[PATCH net-next v4] vsock/test: Add test for null ptr deref when transport changes

Luigi Leonardi Tue, 24 Jun 2025 08:43:27 -0700

Add a new test to ensure that when the transport changes a null pointer
dereference does not occur. The bug was reported upstream [1] and fixed
with commit 2cb7c756f605 ("vsock/virtio: discard packets if the
transport changes").


KASAN: null-ptr-deref in range [0x0000000000000060-0x0000000000000067]
CPU: 2 UID: 0 PID: 463 Comm: kworker/2:3 Not tainted
Workqueue: vsock-loopback vsock_loopback_work
RIP: 0010:vsock_stream_has_data+0x44/0x70
Call Trace:
 virtio_transport_do_close+0x68/0x1a0
 virtio_transport_recv_pkt+0x1045/0x2ae4
 vsock_loopback_work+0x27d/0x3f0
 process_one_work+0x846/0x1420
 worker_thread+0x5b3/0xf80
 kthread+0x35a/0x700
 ret_from_fork+0x2d/0x70
 ret_from_fork_asm+0x1a/0x30

Note that this test may not fail in a kernel without the fix, but it may
hang on the client side if it triggers a kernel oops.

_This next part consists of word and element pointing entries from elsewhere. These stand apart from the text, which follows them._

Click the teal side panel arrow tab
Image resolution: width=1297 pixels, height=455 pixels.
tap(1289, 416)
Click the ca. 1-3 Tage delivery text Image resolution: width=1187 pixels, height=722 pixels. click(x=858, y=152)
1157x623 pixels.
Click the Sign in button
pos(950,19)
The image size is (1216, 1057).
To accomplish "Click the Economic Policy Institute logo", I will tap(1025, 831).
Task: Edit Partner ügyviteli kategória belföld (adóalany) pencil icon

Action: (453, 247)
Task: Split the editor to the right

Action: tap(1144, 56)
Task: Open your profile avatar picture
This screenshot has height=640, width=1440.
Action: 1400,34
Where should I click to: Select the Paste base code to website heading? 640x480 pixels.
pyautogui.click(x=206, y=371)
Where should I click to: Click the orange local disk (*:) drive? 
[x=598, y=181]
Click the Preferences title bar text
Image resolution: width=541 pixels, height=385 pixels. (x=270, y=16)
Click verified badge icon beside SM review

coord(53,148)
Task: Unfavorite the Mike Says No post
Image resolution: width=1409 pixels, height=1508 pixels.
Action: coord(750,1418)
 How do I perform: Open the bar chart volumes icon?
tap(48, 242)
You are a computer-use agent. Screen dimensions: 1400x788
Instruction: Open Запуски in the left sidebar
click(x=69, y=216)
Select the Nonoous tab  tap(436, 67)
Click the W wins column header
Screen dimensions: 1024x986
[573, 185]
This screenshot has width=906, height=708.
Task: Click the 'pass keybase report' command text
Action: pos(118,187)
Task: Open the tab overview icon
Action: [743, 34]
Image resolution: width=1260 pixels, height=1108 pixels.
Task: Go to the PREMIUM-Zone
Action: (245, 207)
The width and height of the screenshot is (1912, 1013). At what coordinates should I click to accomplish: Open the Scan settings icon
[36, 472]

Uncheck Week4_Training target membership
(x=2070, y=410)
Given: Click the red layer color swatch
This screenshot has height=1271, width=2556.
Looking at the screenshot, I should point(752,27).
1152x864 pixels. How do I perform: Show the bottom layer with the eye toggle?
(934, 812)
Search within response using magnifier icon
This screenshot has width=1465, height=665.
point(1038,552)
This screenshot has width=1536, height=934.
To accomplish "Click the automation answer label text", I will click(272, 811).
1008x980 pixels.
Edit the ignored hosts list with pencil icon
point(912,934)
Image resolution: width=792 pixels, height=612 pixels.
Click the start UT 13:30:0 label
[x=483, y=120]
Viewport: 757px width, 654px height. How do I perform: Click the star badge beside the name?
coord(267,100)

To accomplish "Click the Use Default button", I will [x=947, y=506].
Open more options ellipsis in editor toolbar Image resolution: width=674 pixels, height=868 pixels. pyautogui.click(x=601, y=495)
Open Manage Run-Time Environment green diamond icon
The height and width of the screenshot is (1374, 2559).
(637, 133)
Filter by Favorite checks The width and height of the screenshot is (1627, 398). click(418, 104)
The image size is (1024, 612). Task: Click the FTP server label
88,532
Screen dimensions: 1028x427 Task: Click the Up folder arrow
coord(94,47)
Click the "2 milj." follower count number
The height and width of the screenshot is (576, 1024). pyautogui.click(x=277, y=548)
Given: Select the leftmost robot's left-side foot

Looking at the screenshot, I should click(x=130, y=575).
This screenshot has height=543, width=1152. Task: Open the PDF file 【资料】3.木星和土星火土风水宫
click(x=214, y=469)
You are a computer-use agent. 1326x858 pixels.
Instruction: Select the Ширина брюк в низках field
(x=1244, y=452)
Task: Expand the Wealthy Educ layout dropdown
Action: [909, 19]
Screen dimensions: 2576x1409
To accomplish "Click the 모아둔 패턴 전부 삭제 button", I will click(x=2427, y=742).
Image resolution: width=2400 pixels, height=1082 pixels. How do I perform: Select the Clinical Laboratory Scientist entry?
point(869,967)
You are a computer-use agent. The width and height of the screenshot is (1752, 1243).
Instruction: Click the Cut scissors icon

This works by creating a socket, trying to connect to a server, and then
executing a second connect operation on the same socket but to a
different CID (0). This triggers a transport change. If the connect
operation is interrupted by a signal, this could cause a null-ptr-deref.

Since this bug is non-deterministic, we need to try several times. It
is reasonable to assume that the bug will show up within the timeout
period.

If there is a G2H transport loaded in the system, the bug is not
triggered and this test will always pass.

[1]https://lore.kernel.org/netdev/Z2LvdTTQR7dBmPb5@v4bel-B760M-AORUS-ELITE-AX/

Suggested-by: Hyunwoo Kim <[email protected]>
Suggested-by: Michal Luczaj <[email protected]>
Signed-off-by: Luigi Leonardi <[email protected]>
---
This series introduces a new test that checks for a null pointer 
dereference that may happen when there is a transport change[1]. This 
bug was fixed in [2].

Note that this test *cannot* fail, it hangs if it triggers a kernel
oops. The intended use-case is to run it and then check if there is any 
oops in the dmesg.

This test is based on Hyunwoo Kim's[3] and Michal's python 
reproducers[4].

[1]https://lore.kernel.org/netdev/Z2LvdTTQR7dBmPb5@v4bel-B760M-AORUS-ELITE-AX/
[2]https://lore.kernel.org/netdev/[email protected]/
[3]https://lore.kernel.org/netdev/Z2LvdTTQR7dBmPb5@v4bel-B760M-AORUS-ELITE-AX/#t
[4]https://lore.kernel.org/netdev/[email protected]/
---
Changes in v4:
- Addressed Stefano's comments:
    - Minor style changes
    - Use `get_transports()` to print a warning when a G2H transport is 
    loaded
    - Removed check on second connect: Because the first connect is 
    interrupted, the socket is in an unspecified state (see man connect) 
    . This can cause strange and unexpected behaviors (connect returning 
    success on a non-existing CID).

- Link to v3: 
https://lore.kernel.org/r/[email protected]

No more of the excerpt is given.